Let $M$ be a symplectic manifold and $\pi : M \to B$ a fiber bundle (fibers are manifolds). Is it true that $\pi$ is an isotropic fiber bundle i.e. all fibers are isotropic submanifolds if and only if $\pi^*(C^\infty(B))$ is Poisson commutative?
More precisely, the latter condition means that $\{\pi^*(f),\pi^*(g)\}=0$ for all $f,g \in C^\infty(B)$ and we use Poisson bracket produced by the symplectic structure.
How to formulate condition that the fiber bundle is Lagrangian in terms of commutative Poisson subalgebras? Do they correspond to maximal such subalgebras?

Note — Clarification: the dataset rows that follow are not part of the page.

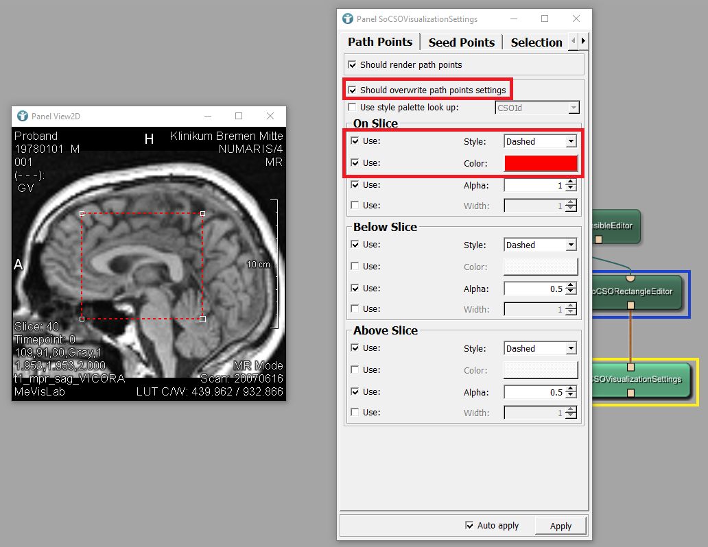Viewport: 708px width, 547px height.
Task: Select the SoCSOVisualizationSettings network node
Action: click(641, 379)
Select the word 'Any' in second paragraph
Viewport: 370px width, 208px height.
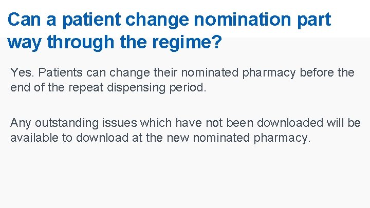(21, 123)
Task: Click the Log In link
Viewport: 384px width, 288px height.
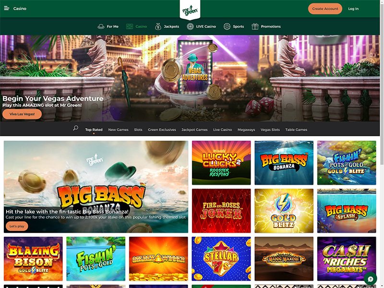Action: point(353,9)
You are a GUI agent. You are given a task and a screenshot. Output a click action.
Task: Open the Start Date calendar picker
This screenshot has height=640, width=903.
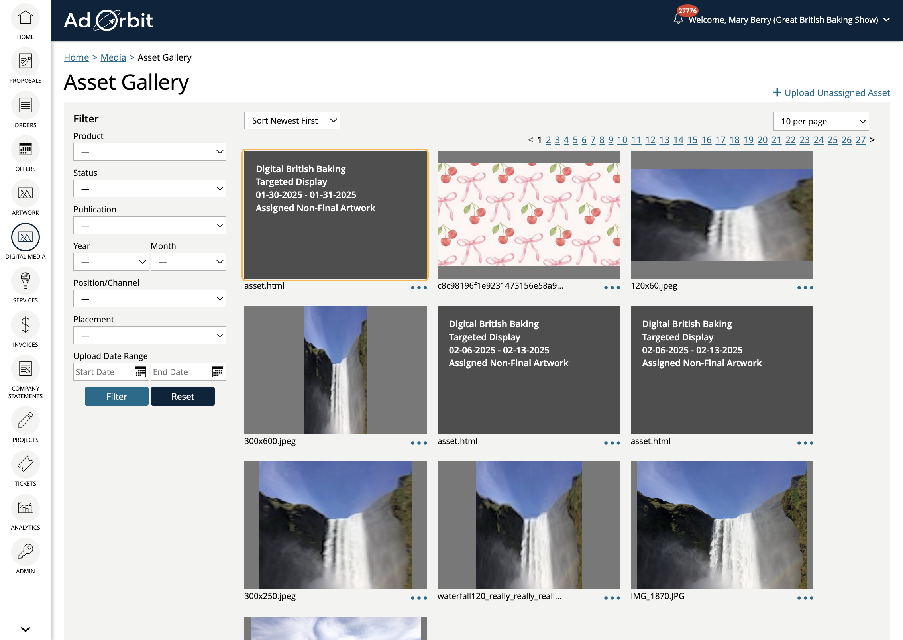(140, 372)
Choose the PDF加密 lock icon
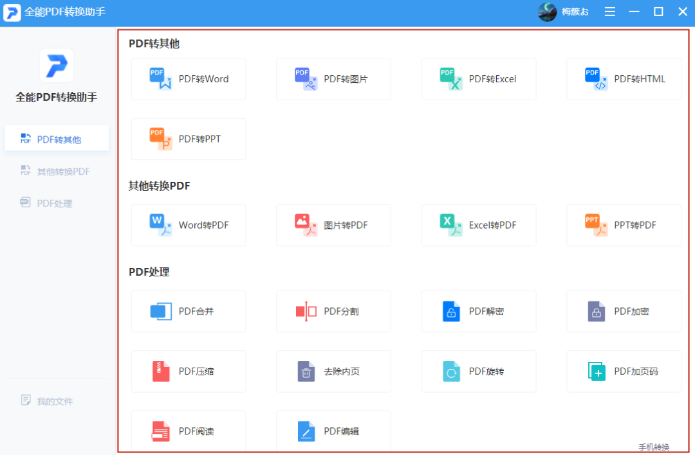 coord(596,311)
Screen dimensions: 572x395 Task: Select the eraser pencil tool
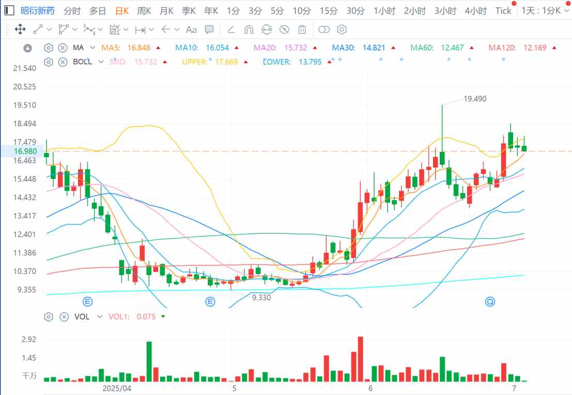click(230, 29)
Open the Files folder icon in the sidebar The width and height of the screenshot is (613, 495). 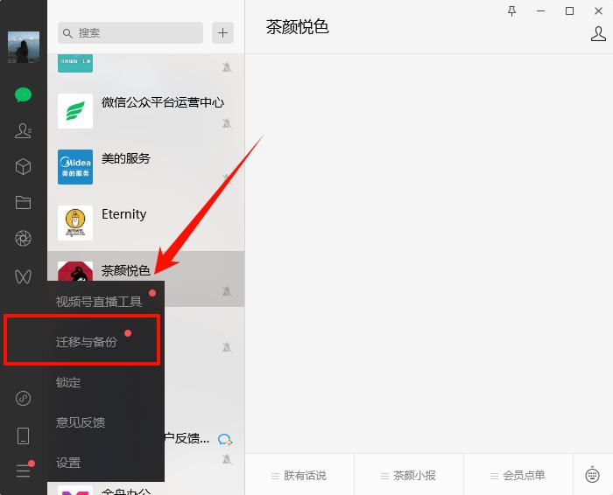pos(24,203)
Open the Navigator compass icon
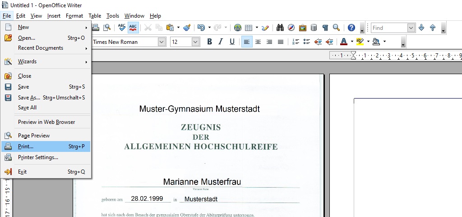 tap(291, 28)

A counterexample is the fiber bundle $\mathbb{R}^{3}\times\mathbb{R}\rightarrow\mathbb{R}^{3}$ with projection $\pi:(x_1,x_2,x_3,z)\mapsto(x_1,x_2,x_3)$ and symplectic form $\omega\in\Omega^{2}(\mathbb{R}^{3}\times\mathbb{R})$ given by $$ \omega=dx_1\wedge dx_2 + dx_3\wedge dz. $$ The fibers are one-dimensional, hence isotropic. But $\pi^{*}(C^{\infty}(\mathbb{R}^{3}))$ is not Poisson-commutative, since $\{x_1,x_2\}=\pm 1$ (depending on sign conventions).